**Items**

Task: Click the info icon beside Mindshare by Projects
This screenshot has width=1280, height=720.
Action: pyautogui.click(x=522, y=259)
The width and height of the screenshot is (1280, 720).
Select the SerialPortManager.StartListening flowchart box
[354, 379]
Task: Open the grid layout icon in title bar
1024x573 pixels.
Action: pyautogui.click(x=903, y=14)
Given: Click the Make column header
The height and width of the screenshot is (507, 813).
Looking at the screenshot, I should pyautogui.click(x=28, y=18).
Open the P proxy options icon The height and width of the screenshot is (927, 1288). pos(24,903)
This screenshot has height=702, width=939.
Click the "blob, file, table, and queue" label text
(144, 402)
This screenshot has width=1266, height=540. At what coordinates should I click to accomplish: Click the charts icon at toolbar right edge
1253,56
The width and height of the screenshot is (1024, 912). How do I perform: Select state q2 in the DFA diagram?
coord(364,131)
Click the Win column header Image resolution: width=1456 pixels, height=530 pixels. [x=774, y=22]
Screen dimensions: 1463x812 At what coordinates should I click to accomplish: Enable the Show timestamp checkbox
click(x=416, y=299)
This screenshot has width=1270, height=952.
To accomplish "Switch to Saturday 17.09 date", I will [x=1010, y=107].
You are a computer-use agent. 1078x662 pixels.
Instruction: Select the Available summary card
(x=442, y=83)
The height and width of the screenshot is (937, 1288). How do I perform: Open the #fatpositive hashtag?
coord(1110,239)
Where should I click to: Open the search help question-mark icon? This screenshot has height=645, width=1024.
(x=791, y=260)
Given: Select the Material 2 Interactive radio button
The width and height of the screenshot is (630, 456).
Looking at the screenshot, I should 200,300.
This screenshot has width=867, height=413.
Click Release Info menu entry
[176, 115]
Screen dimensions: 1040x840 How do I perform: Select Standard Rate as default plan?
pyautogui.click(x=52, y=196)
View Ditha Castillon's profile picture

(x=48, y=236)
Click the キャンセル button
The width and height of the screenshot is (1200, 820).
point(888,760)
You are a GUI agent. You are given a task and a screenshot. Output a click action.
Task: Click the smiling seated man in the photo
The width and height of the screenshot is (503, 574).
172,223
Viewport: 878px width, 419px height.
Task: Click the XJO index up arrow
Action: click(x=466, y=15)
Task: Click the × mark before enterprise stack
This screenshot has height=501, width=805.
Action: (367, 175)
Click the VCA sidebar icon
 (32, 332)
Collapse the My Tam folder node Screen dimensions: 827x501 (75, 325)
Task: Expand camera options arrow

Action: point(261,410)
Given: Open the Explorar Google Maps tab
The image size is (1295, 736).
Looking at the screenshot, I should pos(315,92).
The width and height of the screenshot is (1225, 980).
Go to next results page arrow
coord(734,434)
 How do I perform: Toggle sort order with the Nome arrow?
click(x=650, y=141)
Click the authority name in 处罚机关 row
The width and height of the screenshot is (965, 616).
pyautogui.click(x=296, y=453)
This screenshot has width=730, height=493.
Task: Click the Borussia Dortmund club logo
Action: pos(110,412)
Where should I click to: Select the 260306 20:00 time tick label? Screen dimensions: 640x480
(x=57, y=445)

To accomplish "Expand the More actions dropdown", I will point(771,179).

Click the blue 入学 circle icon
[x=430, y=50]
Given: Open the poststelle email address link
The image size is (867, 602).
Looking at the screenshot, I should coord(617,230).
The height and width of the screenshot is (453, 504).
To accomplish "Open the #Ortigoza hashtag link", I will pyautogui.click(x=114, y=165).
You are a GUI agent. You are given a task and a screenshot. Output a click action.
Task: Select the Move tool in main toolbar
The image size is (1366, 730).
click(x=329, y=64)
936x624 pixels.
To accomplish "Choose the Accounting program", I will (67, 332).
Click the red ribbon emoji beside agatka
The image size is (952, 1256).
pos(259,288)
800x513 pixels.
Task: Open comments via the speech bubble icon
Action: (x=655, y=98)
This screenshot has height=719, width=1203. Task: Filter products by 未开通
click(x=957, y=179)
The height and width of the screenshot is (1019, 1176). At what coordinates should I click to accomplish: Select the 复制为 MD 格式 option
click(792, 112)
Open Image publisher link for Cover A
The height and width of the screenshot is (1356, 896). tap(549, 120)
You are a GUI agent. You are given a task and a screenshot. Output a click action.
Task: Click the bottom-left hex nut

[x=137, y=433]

**Goal of the exercise**
Copy all of the lines above without changing a single character.

**Task result**
Task: Click the info icon beside Mindshare by Projects
This screenshot has width=1280, height=720.
Action: pyautogui.click(x=522, y=259)
The width and height of the screenshot is (1280, 720).
Select the SerialPortManager.StartListening flowchart box
[354, 379]
Task: Open the grid layout icon in title bar
1024x573 pixels.
Action: pyautogui.click(x=903, y=14)
Given: Click the Make column header
The height and width of the screenshot is (507, 813).
Looking at the screenshot, I should pyautogui.click(x=28, y=18).
Open the P proxy options icon The height and width of the screenshot is (927, 1288). pos(24,903)
This screenshot has height=702, width=939.
Click the "blob, file, table, and queue" label text
(144, 402)
This screenshot has width=1266, height=540. At what coordinates should I click to accomplish: Click the charts icon at toolbar right edge
1253,56
The width and height of the screenshot is (1024, 912). How do I perform: Select state q2 in the DFA diagram?
coord(364,131)
Click the Win column header Image resolution: width=1456 pixels, height=530 pixels. [x=774, y=22]
Screen dimensions: 1463x812 At what coordinates should I click to accomplish: Enable the Show timestamp checkbox
click(x=416, y=299)
This screenshot has width=1270, height=952.
To accomplish "Switch to Saturday 17.09 date", I will [x=1010, y=107].
You are a computer-use agent. 1078x662 pixels.
Instruction: Select the Available summary card
(x=442, y=83)
The height and width of the screenshot is (937, 1288). How do I perform: Open the #fatpositive hashtag?
coord(1110,239)
Where should I click to: Open the search help question-mark icon? This screenshot has height=645, width=1024.
(x=791, y=260)
Given: Select the Material 2 Interactive radio button
The width and height of the screenshot is (630, 456).
Looking at the screenshot, I should 200,300.
This screenshot has width=867, height=413.
Click Release Info menu entry
[176, 115]
Screen dimensions: 1040x840 How do I perform: Select Standard Rate as default plan?
pyautogui.click(x=52, y=196)
View Ditha Castillon's profile picture

(x=48, y=236)
Click the キャンセル button
The width and height of the screenshot is (1200, 820).
point(888,760)
You are a GUI agent. You are given a task and a screenshot. Output a click action.
Task: Click the smiling seated man in the photo
The width and height of the screenshot is (503, 574).
172,223
Viewport: 878px width, 419px height.
Task: Click the XJO index up arrow
Action: click(x=466, y=15)
Task: Click the × mark before enterprise stack
This screenshot has height=501, width=805.
Action: (367, 175)
Click the VCA sidebar icon
 (32, 332)
Collapse the My Tam folder node Screen dimensions: 827x501 (75, 325)
Task: Expand camera options arrow

Action: point(261,410)
Given: Open the Explorar Google Maps tab
The image size is (1295, 736).
Looking at the screenshot, I should pos(315,92).
The width and height of the screenshot is (1225, 980).
Go to next results page arrow
coord(734,434)
 How do I perform: Toggle sort order with the Nome arrow?
click(x=650, y=141)
Click the authority name in 处罚机关 row
The width and height of the screenshot is (965, 616).
pyautogui.click(x=296, y=453)
This screenshot has width=730, height=493.
Task: Click the Borussia Dortmund club logo
Action: pos(110,412)
Where should I click to: Select the 260306 20:00 time tick label? Screen dimensions: 640x480
(x=57, y=445)

To accomplish "Expand the More actions dropdown", I will point(771,179).

Click the blue 入学 circle icon
[x=430, y=50]
Given: Open the poststelle email address link
The image size is (867, 602).
Looking at the screenshot, I should coord(617,230).
The height and width of the screenshot is (453, 504).
To accomplish "Open the #Ortigoza hashtag link", I will pyautogui.click(x=114, y=165).
You are a GUI agent. You are given a task and a screenshot. Output a click action.
Task: Select the Move tool in main toolbar
The image size is (1366, 730).
click(x=329, y=64)
936x624 pixels.
To accomplish "Choose the Accounting program", I will (67, 332).
Click the red ribbon emoji beside agatka
The image size is (952, 1256).
pos(259,288)
800x513 pixels.
Task: Open comments via the speech bubble icon
Action: (x=655, y=98)
This screenshot has height=719, width=1203. Task: Filter products by 未开通
click(x=957, y=179)
The height and width of the screenshot is (1019, 1176). At what coordinates should I click to accomplish: Select the 复制为 MD 格式 option
click(792, 112)
Open Image publisher link for Cover A
The height and width of the screenshot is (1356, 896). tap(549, 120)
You are a GUI agent. You are given a task and a screenshot. Output a click action.
Task: Click the bottom-left hex nut

[x=137, y=433]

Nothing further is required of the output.